Federal agents searched a former Army microbiologist's apartment for a second time Tuesday -- one week after he was discussed at a meeting between the FBI's most prominent critic and staff members of two senators who received anthrax-laced letters.

Agents cordoned off the street in front of the Detrick Plaza Apartments abutting the U.S. Army's premier biological warfare research laboratory, where Dr. Steven J. Hatfill worked for several years. Late in the afternoon, agents packed evidence into garbage bags and placed them into a Ryder rental truck backed up near the door of Hatfill's apartment.

Hatfill could not be reached for comment Tuesday, but he has maintained for months that he had nothing to do with last fall's anthrax attack that killed five people, including 94-year-old Ottilie Lundgren of Oxford, Conn.

Last month, he said he had a letter from his attorney saying that the FBI did not consider him a suspect and that he was ``sick of'' the scrutiny by the press.

Federal officials haven't named any suspects.

Tuesday's search came a week after Hatfill's name came up during a meeting between Barbara Hatch Rosenberg, a biological weapons expert from the Federation of American Scientists, and staff members of Sens. Patrick J. Leahy, D-Vt., and Thomas A. Daschle, D-S.D., both of whom were sent anthrax-contaminated letters. FBI agents were present at the meeting, sources said.

For months, Rosenberg has been publicly prodding the FBI to take a closer look at Hatfill.

Among the reasons she has cited:

Five experts in the close-knit biological weapons community months ago passed Hatfill's name on to the FBI.

He had access to a remote cabin in Maryland and the expertise to make the highly potent weapons-grade anthrax.

He left the U.S. Army Medical Research Institute of Infectious Diseases in Fort Detrick under questionable circumstances two years ago.

In March, the scientist lost his job with prominent Department of Defense contractor Science Applications International Corp. when his security clearance was revoked, a company source said. It is unclear why his clearance was revoked, and he has since gotten a job with another private contractor.

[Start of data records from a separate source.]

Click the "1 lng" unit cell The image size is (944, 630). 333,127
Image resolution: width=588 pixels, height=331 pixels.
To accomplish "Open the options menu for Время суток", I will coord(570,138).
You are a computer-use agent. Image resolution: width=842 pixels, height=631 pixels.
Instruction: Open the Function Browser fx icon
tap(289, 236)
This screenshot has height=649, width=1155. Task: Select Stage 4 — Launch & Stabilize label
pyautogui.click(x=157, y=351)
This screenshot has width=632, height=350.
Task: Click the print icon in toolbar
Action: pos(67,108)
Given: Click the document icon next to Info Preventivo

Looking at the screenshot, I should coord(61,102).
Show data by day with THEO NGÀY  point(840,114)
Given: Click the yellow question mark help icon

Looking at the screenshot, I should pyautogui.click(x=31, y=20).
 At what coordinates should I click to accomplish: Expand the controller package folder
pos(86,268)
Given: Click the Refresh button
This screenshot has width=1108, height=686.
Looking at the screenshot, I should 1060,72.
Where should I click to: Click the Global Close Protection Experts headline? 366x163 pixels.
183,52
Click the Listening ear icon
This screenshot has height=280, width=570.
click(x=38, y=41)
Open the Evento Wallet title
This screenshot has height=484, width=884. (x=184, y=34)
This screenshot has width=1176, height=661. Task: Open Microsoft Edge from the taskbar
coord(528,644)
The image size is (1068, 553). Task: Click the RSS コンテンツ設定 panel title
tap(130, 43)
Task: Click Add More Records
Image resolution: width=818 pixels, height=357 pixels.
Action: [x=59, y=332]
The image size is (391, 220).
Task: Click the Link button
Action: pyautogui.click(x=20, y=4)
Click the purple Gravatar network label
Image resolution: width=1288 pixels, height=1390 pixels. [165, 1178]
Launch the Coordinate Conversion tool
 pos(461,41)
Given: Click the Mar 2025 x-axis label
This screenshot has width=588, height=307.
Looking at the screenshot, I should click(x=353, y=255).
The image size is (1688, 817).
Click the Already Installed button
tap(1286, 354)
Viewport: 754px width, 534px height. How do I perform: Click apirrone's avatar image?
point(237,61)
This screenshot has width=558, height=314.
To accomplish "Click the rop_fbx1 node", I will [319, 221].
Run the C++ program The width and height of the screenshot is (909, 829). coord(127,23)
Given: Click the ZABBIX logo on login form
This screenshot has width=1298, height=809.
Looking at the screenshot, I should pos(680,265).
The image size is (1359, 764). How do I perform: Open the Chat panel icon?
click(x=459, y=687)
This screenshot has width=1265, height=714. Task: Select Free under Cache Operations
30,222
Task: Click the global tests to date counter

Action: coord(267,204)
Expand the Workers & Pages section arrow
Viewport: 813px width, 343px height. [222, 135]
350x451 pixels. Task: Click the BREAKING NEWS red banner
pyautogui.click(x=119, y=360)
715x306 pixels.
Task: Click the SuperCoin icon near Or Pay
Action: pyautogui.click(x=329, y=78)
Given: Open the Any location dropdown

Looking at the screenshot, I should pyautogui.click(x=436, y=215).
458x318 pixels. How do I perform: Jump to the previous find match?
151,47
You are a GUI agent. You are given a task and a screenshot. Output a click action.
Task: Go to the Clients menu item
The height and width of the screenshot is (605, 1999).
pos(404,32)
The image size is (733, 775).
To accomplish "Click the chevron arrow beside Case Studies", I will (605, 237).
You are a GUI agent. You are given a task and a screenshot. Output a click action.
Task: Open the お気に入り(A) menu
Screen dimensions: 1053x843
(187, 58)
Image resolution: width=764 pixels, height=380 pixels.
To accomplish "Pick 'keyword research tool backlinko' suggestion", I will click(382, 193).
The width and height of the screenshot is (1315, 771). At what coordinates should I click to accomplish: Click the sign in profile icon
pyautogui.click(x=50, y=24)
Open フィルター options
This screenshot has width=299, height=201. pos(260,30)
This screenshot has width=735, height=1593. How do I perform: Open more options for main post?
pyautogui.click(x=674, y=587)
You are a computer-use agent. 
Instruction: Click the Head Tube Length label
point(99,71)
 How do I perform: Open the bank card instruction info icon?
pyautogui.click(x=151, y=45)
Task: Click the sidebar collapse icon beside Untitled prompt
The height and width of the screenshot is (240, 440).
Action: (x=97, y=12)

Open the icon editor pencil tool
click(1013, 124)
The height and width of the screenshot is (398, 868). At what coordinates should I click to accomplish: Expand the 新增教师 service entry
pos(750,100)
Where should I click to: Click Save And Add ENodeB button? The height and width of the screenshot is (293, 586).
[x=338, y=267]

On Tuesday, FBI agents stopped residents of the Detrick complex and asked for identification before they were allowed to return home. One resident said she saw at least one agent, wearing a mask over her nose and mouth, going in and out of the scientist's apartment.

A basin full of detergent was placed at the door of the apartment, where agents appeared to be washing some equipment, said the resident, who declined to be identified.

Law enforcement sources said that the scientist agreed to the search of his apartment in hopes of clearing his name. Sources said the search is one of many they have conducted in the "Amerithrax" investigation.

Agents first searched the apartment late last year, when they also searched Hatfill's car. A high-tech vacuum found no evidence of anthrax.

In the past few years, Hatfill, 48, has publicly discussed the process of turning toxic biological agents into easily inhaled powders -- the form of the anthrax placed in the letters sent in the mail attacks last fall.

Hatfill has also said that the United States is woefully unprepared for a biological attack.

The FBI announced a few weeks ago that it was going to give lie detector tests to more than 200 former and current employees of the infectious-disease center in Maryland and another anthrax research facility,Dugway Proving Ground in Utah.

According to one scientist recently interviewed by the FBI, agents have asked if it would be possible for someone to grow anthrax in the Maryland laboratory and smuggle it off the base without being detected.

The FBI has been criticized for the slow pace of the investigation, but has said it is an unprecedented case that is difficult to crack.

Agents have focused much of their attention on genetic testing of the anthrax in Leahy's letter, hoping that it would indicate which laboratory the anthrax came from and possibly who made it.